Some historical Chinese characters for non-Chinese peoples were graphically pejorative ethnic slurs, where the racial insult derived not from the Chinese word but from the character used to write it. For instance, Written Chinese first transcribed the name Yao "the Yao people (in southwest China and Vietnam)" with the character for yao "jackal", but 20th-century language reforms replaced this graphic pejorative with yao "precious jade". In alphabetically written languages like English, orthography does not change ethnic slurs —but in logographically written languages like Chinese, it makes a difference whether one writes Yao as 猺 "jackal" or 瑤 "jade".

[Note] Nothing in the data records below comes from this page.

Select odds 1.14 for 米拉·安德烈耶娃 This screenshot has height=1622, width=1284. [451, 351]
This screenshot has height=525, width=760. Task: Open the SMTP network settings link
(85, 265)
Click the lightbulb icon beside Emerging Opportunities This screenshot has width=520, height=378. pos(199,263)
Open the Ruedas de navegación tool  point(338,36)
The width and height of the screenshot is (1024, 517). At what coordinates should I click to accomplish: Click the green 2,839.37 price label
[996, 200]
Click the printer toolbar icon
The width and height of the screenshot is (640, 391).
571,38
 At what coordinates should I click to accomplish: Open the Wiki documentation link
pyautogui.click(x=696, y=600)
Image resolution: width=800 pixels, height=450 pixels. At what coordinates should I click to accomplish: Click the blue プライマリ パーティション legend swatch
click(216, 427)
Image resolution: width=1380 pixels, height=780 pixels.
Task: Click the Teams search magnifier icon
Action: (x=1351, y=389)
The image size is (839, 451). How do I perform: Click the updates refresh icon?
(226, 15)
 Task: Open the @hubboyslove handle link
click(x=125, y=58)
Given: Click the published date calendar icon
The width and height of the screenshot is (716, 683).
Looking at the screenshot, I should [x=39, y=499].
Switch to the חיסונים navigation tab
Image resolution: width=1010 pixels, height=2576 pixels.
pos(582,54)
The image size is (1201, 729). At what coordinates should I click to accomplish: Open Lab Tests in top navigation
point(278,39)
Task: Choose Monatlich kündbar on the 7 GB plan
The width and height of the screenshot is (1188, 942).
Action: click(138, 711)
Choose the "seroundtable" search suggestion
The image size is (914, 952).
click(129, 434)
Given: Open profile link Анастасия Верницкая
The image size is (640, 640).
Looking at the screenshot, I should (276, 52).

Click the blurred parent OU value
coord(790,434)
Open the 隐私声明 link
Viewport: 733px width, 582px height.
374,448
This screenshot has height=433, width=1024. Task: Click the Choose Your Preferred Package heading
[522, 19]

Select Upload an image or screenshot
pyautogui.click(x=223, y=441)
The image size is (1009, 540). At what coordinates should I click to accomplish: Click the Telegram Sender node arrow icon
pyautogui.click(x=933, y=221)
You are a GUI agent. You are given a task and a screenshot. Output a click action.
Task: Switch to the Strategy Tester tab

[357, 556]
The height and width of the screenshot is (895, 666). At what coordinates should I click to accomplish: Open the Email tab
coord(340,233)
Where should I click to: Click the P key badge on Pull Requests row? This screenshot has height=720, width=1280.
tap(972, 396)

Disparaging characters for certain ethnic groups depend upon a subtle semantic aspect of transcription into Chinese characters. The Chinese language writes exonyms, like other foreign loanwords, in characters chosen to approximate the foreign pronunciation – but characters represent meaningful Chinese words. The sinologist Endymion Wilkinson says,

At the same time as finding characters to fit the sounds of a foreign word or name it is also possible to choose ones with a particular meaning, in the case of non-Han peoples and foreigners, usually a pejorative meaning. It was the practice, for example, to choose characters with an animal or reptile signific for southern non-Han peoples, and many northern peoples were given characters for their names with the dog or leather hides signific. In origin this practice may have derived from the animal totems or tribal emblems typical of these peoples. This is not to deny that in later Chinese history such graphic pejoratives fitted neatly with Han convictions of the superiority of their own culture as compared to the uncultivated, hence animal-like, savages and barbarians. Characters with animal hides, or other such significs were generally not used in formal correspondence. On and off they were banned by non-Han rulers in China culminating with the Qing. Many were systematically altered during the script reforms of the 1950s (Dada 韃靼, Tartar, is one of the few, to have survived). (2000: 712)

Wilkinson (2000: 38) compared these "graphic pejoratives selected for aborigines and barbarians" with the "flattering characters chosen for transcribing the names of the Western powers in the nineteenth century", for instance, Meiguo "United States".